AVAILABLE RECORDS:
┌──

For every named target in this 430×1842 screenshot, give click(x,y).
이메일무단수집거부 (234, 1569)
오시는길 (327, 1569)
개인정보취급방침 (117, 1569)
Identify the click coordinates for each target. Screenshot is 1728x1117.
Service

└──
┌──

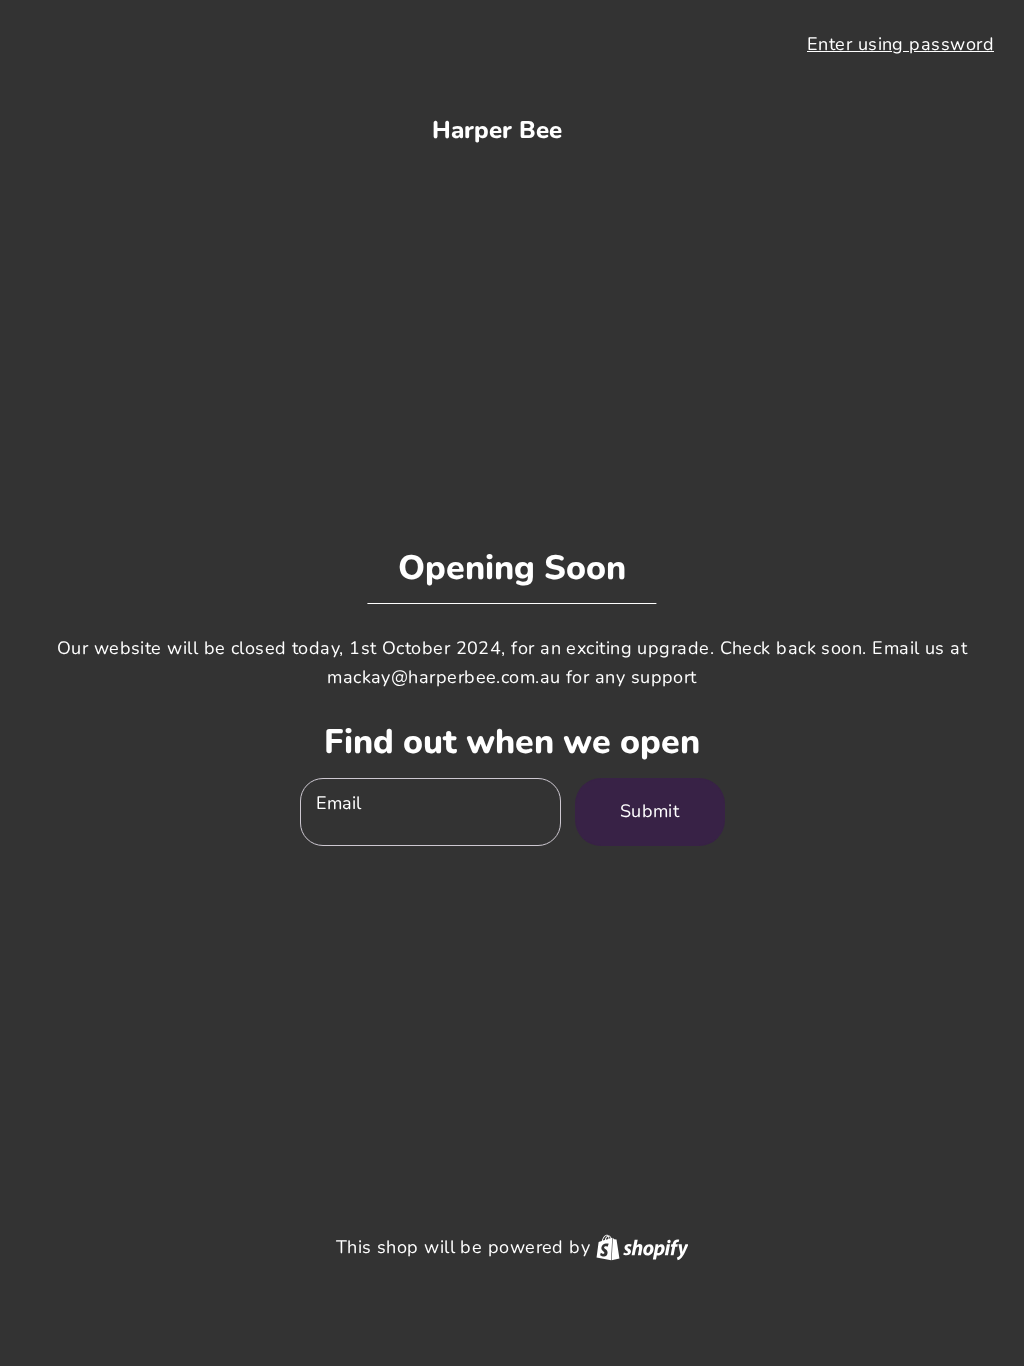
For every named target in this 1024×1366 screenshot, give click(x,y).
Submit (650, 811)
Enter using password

└──

WORK REQUIRED: Which lines in the records above contain the string "target"? Copy them.

EXERCISE OUTPUT:
For every named target in this 430×1842 screenshot, give click(x,y).
Identify the click coordinates for each target. Screenshot is 1728x1117.
For every named target in this 1024×1366 screenshot, give click(x,y).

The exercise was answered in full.